Uitspraken 8 januari 2016

Procedurenummer 15/831 Wtra AK
Betrokkene heeft jaarlijks geadviseerd over door dochtervennootschappen aan de enige aandeelhouder uit te keren dividend. In maart 2012 heeft hij in een e-mail met bijgevoegd een spreadsheet voorstellen gedaan voor mogelijke dividenduitkeringen. De eisen voortvloeiend uit het fundamentele beginsel van deskundigheid en zorgvuldigheid houden in dat betrokkene bij het formuleren van een zodanig voorstel duidelijk uiteenzet welke gegevens hij daarbij in aanmerking heeft genomen. Het voorstel waarop de klacht ziet, is gebrekkig. Zo blijkt niet aan de hand waarvan betrokkene heeft beoordeeld dat de ratio’s nog “voldoende tot goed” waren. Betrokkene diende voorts niet alleen oog te hebben voor het overschrijden van de grens voortvloeiend uit artikel 2:216, tweede lid (oud), van het BW (en dat wil dus zeggen: ultimo 2011), maar ook voor de solvabiliteit van de dochtervennootschap ten tijde van het formuleren van het voorstel drie maanden later en voor de solvabiliteit op het tijdstip waarop de voorgestelde uitkering wordt gedaan. In het verlengde daarvan diende hij de aandeelhouder uitdrukkelijk te wijzen op haar verplichting om te waarborgen dat de solvabiliteit ten tijde van het uitkeren van het voorgestelde dividend nog steeds “gezond” was. Waarschuwing.
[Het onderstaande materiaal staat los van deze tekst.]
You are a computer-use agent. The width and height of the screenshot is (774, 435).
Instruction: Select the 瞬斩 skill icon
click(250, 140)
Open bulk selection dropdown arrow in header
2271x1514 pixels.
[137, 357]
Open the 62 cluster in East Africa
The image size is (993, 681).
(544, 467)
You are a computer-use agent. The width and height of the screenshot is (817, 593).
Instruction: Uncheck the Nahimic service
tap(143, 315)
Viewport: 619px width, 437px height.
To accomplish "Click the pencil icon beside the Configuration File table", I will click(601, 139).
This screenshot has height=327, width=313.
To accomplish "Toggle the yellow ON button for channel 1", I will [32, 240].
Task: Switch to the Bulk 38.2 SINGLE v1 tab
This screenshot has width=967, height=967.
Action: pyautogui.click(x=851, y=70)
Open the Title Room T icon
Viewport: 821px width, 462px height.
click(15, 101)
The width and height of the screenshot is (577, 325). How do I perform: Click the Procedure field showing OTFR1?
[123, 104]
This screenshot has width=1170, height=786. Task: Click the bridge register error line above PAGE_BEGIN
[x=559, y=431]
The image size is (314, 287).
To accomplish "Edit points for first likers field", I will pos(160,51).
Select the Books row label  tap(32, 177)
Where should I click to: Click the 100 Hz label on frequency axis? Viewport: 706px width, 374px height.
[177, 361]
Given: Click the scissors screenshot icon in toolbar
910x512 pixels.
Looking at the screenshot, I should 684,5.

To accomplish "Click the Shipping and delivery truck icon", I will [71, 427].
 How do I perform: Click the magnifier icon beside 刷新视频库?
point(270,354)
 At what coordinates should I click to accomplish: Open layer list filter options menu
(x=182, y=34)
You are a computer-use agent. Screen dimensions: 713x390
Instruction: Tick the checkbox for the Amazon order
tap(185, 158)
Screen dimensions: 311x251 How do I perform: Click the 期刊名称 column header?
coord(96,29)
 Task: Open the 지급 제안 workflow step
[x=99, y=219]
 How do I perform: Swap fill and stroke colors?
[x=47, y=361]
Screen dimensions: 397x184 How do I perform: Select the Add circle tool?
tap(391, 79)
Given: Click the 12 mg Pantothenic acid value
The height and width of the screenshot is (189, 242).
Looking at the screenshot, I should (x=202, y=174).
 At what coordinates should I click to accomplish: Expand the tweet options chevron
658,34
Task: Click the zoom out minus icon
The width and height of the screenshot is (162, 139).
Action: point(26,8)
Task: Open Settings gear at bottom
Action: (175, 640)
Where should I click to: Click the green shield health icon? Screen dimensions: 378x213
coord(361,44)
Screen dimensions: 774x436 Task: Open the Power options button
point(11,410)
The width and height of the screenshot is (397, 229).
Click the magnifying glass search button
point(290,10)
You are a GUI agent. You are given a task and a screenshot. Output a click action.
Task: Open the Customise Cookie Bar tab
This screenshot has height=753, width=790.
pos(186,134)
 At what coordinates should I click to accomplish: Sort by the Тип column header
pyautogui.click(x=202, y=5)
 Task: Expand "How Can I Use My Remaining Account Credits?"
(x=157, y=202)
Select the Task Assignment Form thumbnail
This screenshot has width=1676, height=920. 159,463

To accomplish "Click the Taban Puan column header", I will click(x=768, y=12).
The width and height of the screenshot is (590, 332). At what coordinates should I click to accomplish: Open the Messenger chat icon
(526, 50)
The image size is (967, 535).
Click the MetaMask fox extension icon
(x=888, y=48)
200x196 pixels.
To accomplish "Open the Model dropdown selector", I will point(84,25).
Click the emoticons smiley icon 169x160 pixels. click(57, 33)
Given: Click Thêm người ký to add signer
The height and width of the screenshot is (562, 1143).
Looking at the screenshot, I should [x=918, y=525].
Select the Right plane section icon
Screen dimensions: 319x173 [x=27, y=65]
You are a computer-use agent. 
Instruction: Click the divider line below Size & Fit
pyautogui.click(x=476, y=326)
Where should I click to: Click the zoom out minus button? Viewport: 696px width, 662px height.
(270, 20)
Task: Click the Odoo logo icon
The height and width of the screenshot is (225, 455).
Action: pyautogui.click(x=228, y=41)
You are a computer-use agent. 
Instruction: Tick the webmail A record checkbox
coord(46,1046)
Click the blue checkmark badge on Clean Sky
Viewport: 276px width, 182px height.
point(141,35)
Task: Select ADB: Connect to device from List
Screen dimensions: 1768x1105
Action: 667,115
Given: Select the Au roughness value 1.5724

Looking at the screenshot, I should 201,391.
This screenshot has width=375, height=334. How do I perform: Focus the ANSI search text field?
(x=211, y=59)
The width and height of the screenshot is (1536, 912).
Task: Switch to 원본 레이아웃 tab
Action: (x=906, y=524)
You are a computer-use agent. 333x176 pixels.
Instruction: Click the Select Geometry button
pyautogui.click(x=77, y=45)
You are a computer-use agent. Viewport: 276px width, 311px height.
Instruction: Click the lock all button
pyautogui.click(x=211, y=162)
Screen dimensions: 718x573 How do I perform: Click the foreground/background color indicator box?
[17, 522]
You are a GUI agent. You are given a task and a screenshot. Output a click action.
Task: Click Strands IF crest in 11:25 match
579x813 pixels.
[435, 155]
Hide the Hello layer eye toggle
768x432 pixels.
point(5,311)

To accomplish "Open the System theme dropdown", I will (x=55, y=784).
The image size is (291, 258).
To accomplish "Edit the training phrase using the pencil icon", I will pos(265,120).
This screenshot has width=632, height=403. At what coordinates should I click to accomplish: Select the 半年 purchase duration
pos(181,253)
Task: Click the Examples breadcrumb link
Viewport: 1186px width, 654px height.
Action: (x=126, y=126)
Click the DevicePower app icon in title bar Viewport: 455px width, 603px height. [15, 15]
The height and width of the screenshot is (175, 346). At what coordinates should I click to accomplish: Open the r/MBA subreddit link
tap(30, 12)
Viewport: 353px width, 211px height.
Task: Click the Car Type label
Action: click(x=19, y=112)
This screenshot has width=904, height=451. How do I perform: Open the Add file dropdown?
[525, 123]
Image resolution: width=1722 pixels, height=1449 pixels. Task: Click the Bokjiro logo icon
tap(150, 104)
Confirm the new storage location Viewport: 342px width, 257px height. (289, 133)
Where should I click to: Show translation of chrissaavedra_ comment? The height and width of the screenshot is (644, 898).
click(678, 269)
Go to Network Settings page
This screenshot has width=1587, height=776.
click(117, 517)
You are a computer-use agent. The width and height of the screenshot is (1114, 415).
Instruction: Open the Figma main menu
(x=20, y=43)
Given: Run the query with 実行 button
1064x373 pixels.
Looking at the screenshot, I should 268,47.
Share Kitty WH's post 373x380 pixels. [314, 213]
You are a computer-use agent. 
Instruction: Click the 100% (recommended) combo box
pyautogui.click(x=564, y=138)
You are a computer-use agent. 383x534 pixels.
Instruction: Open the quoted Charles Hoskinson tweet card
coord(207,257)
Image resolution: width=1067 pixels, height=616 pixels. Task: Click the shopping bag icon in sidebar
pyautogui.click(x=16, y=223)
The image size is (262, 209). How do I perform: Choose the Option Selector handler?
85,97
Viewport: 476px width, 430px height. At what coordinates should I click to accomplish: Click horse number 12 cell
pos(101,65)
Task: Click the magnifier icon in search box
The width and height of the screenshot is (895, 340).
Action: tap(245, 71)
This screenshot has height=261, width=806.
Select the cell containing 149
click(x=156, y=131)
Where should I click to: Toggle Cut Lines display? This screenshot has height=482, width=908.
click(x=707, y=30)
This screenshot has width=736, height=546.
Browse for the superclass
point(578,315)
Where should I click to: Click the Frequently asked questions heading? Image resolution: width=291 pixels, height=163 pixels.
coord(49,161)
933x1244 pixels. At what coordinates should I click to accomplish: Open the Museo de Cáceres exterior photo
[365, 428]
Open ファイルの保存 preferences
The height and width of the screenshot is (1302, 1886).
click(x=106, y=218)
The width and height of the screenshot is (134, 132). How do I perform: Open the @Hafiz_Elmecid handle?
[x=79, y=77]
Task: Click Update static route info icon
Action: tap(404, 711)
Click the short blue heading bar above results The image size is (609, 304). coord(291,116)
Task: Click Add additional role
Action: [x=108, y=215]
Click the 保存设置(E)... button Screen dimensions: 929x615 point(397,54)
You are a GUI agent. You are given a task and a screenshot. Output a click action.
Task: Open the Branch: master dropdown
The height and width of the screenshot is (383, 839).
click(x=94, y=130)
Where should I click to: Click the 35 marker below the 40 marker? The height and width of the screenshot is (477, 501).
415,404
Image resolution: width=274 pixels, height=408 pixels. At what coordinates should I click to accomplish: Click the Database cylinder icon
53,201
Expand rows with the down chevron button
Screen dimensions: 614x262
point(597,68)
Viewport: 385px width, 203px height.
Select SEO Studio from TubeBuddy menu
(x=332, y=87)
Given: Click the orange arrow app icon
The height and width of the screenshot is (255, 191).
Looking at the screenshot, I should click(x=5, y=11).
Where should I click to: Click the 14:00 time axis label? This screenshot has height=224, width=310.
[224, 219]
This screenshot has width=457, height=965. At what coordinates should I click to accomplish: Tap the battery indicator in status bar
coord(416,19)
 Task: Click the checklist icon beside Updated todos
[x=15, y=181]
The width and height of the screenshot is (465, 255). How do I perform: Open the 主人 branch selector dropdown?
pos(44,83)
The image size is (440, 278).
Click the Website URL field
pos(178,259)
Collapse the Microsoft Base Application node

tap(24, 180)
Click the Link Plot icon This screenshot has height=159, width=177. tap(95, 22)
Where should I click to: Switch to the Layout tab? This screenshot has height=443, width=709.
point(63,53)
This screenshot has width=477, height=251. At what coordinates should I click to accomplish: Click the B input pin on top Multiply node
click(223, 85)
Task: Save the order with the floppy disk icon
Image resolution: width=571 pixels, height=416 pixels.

Procedurenummer 15/1293 Wtra AK
Betrokkene heeft in opdracht van de ACM onderzoek gedaan naar de solvabiliteit en liquiditeit van klaagster i.v.m. het voornemen van de ACM om aan klaagster een boete op te leggen. Om te kunnen beoordelen of betrokkene bij de uitvoering van deze opdracht in strijd heeft gehandeld met het belang van een goede uitoefening van het accountantsberoep verzoekt klaagster betrokkene om afschrift van zijn opdrachtbevestiging aan de ACM. Betrokkene weigert dat met een beroep op zijn geheimhoudingsverplichting; de ACM heeft desgevraagd betrokkene geen toestemming gegeven om aan klaagster een afschrift van de opdrachtbevestiging te doen toekomen. Klaagster meent dat betrokkene zich ten onrechte op zijn geheimhoudingsverplichting beroept. Zulks ten onrechte, mede gezien art. 16 sub d. stond het betrokkene niet vrij de tussen hem en de ACM geldende vertrouwelijkheid te doorbreken. Klacht ongegrond.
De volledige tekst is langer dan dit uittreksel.